WHAT IS NEEDED: Data follows below. Repeat exactly the lines between the line holding "Go to the WIN10系统 navigation tab" and the line holding "Select the cell showing $5,600", inclusive, and nothing more; drop pictures.

RECORDS FOR THIS EXERCISE:
=-=-=
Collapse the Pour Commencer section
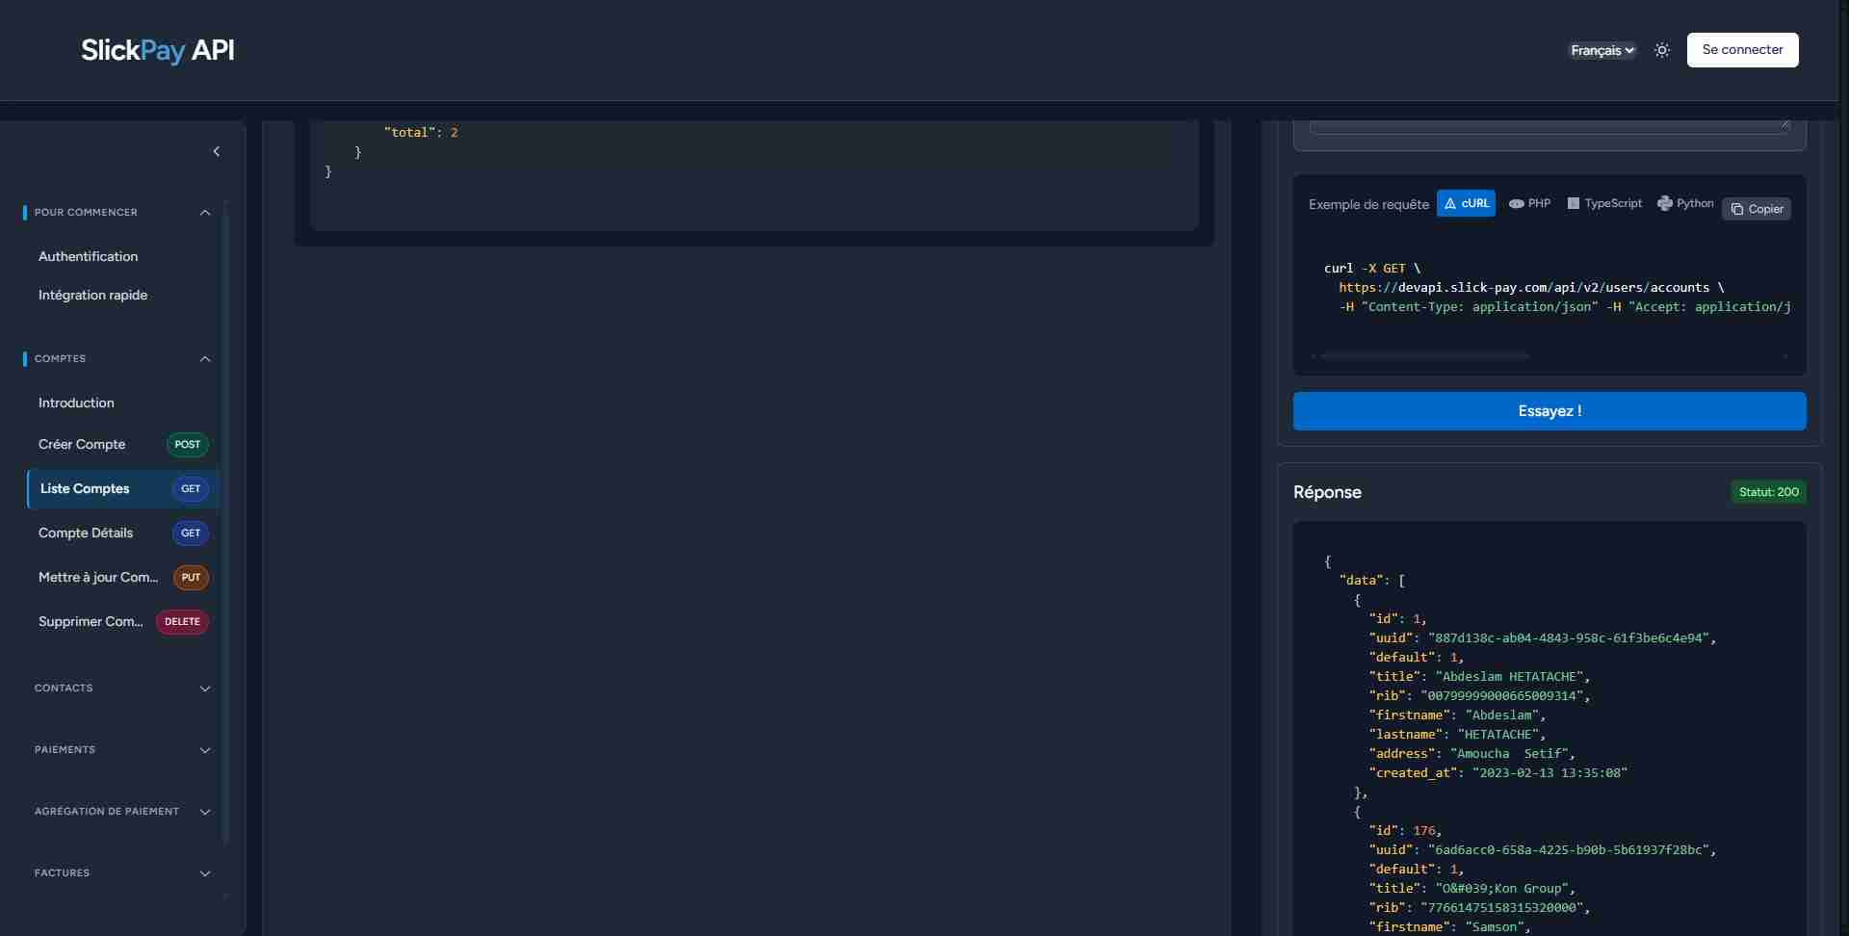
=-=-=
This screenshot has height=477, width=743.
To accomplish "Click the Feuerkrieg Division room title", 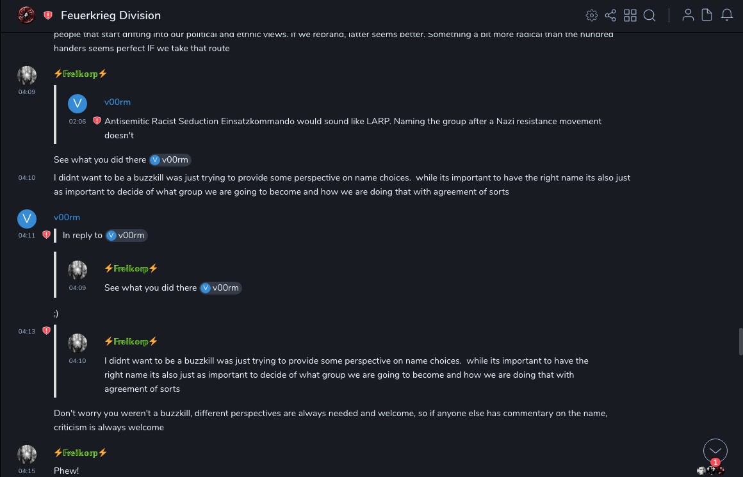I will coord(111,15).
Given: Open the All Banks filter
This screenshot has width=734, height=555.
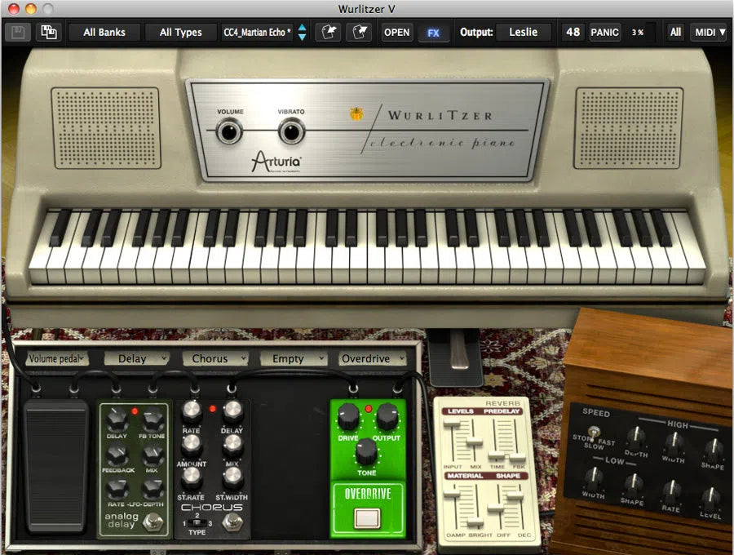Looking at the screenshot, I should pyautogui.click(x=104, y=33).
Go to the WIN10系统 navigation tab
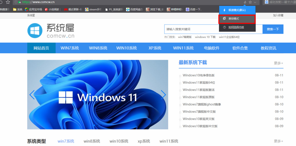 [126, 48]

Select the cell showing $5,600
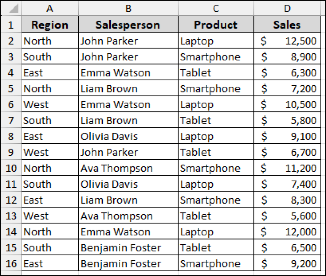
=-=-=
RESPONSE AREA:
Go to the WIN10系统 navigation tab
 [126, 48]

Select the cell showing $5,600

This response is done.